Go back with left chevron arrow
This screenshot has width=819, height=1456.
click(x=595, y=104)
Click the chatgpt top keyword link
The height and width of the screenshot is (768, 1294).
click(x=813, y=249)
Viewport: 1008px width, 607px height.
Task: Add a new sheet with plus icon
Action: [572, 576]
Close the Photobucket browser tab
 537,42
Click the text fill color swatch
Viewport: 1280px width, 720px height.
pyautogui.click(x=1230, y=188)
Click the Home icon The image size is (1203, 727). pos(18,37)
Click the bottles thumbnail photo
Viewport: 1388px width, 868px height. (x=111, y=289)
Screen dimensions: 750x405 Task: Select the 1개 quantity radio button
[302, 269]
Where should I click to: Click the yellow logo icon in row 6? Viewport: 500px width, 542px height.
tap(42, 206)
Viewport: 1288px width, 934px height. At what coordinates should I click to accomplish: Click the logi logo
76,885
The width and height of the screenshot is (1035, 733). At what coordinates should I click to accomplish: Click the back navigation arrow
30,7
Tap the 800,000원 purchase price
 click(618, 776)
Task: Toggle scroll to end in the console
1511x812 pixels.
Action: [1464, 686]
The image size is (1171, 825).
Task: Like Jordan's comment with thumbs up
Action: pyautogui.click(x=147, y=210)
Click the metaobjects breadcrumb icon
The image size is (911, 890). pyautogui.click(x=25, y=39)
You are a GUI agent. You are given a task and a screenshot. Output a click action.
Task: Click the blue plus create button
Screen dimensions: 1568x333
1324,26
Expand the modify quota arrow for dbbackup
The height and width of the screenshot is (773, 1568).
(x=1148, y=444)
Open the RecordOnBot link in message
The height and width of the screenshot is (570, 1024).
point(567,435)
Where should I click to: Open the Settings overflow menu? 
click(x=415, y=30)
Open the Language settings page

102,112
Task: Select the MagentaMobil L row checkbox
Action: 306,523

______________________________

**WHAT YOU NEED TO DO**
Your task is to output exactly the lines running from the one with "Click the metaobjects breadcrumb icon" through the final line of the material above, with both ends included.

**ANSWER AREA**
Click the metaobjects breadcrumb icon
The image size is (911, 890). pyautogui.click(x=25, y=39)
You are a GUI agent. You are given a task and a screenshot. Output a click action.
Task: Click the blue plus create button
Screen dimensions: 1568x333
1324,26
Expand the modify quota arrow for dbbackup
The height and width of the screenshot is (773, 1568).
(x=1148, y=444)
Open the RecordOnBot link in message
The height and width of the screenshot is (570, 1024).
point(567,435)
Where should I click to: Open the Settings overflow menu? 
click(x=415, y=30)
Open the Language settings page

102,112
Task: Select the MagentaMobil L row checkbox
Action: 306,523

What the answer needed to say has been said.